You have a table with 4 columns:
Primary key / name / surname / middle name
How to write Sql query to find people who has same family name?
1 / Ivan / Ivanov / Ivanovich
2 / Petr / Levinsky / Aleksandrovich
3 / Alex / Ivanov / albertovich
Should return Ivan and Alex
Thanks
In standard SQL you can simply join the table with itself:
select a.name, b.name
from t as a, t as b
where a.surname = b.surname and a.id < b.id
where t is your table and id is the primary key column.
This returns all distinct pairs of first names for every surname that has multiple entries.

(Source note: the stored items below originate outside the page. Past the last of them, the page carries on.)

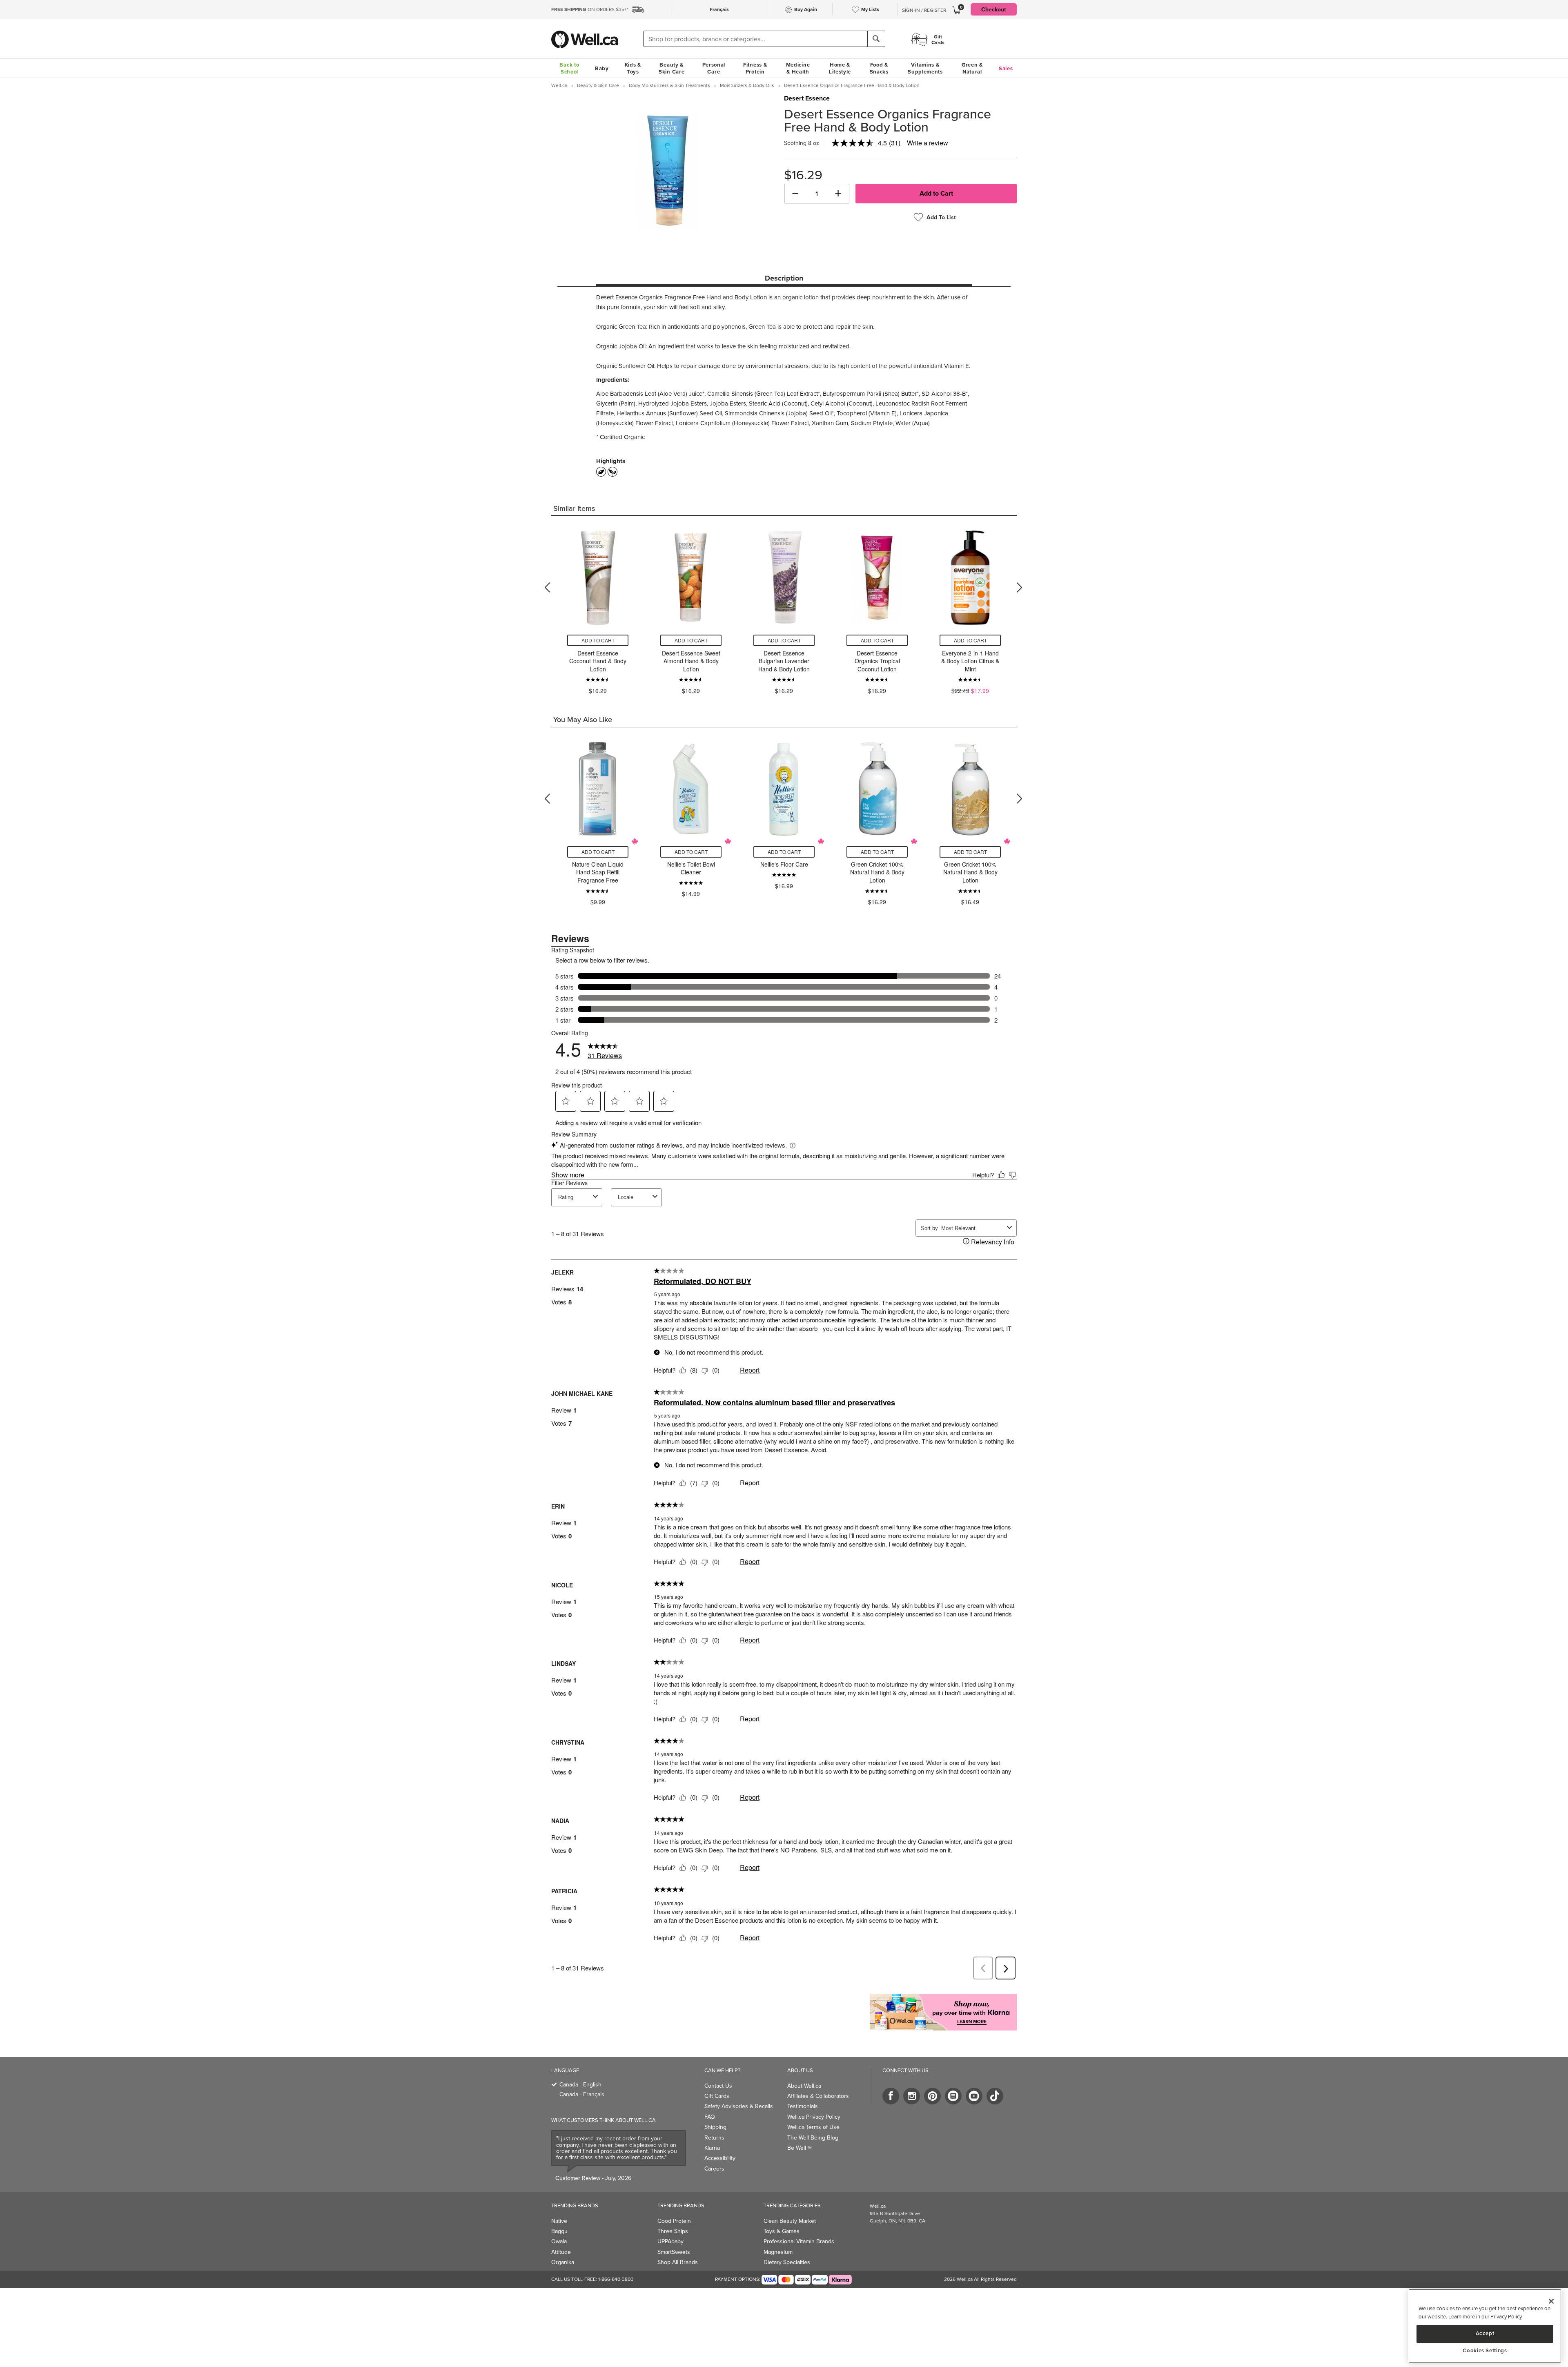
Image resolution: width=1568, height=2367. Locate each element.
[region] (1484, 2326)
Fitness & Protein (755, 68)
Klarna (712, 2148)
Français (719, 9)
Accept (1485, 2333)
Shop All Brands (677, 2262)
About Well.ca (804, 2086)
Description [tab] (784, 278)
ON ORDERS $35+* (589, 9)
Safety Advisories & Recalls (738, 2106)
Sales (1006, 68)
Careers (714, 2168)
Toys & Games (782, 2231)
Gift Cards (716, 2096)
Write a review (927, 142)
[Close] (1551, 2301)
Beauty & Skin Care (671, 68)
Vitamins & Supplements (925, 68)
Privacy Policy (1505, 2316)
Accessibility (719, 2158)
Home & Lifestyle (840, 68)
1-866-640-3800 (615, 2279)
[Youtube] (974, 2096)
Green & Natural (972, 68)
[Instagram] (911, 2096)
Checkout (993, 9)
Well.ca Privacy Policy (813, 2117)
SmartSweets (673, 2252)
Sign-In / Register (924, 10)
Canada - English (580, 2084)
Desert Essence (807, 98)
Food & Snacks (879, 68)
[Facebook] (890, 2096)
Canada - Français (581, 2094)
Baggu (559, 2231)
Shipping (715, 2127)
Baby (602, 68)
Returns (714, 2137)
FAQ (709, 2117)
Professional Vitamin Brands (799, 2241)
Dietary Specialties (787, 2262)
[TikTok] (995, 2096)
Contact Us (718, 2086)
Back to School (569, 68)
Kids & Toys (633, 68)
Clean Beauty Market (790, 2221)
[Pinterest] (932, 2096)
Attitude (561, 2252)
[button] (795, 193)
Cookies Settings (1485, 2350)
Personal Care (714, 68)
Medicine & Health (798, 68)
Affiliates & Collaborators (818, 2096)
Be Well (799, 2148)
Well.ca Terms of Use (813, 2127)
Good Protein (674, 2221)
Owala (559, 2241)
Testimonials (802, 2106)
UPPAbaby (670, 2241)
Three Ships (672, 2231)
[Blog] (953, 2096)
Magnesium (778, 2252)
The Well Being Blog (812, 2137)
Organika (562, 2262)
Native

You might want to add surname to the list of selected columns.
If you want to find exactly names then you should firstly find all surnames that appear more than once and the find all names:
select name
from t
where surname in (select surname from t group by surname having count(surname) > 1);
As for me easiest way is to group records by surname and then select those with count more than 1.
You want to GROUP BY the surname and then use a HAVING clause to find any groups that have > 1.
Untested:
SELECT
name
FROM
theTable
WHERE Surname IN (
SELECT
Surname
FROM
theTable
GROUP BY
Surname
HAVING
COUNT(Surname) > 1)
select surname,group_concat(firstname)
from people
group by surname
having count(firstname)> 1;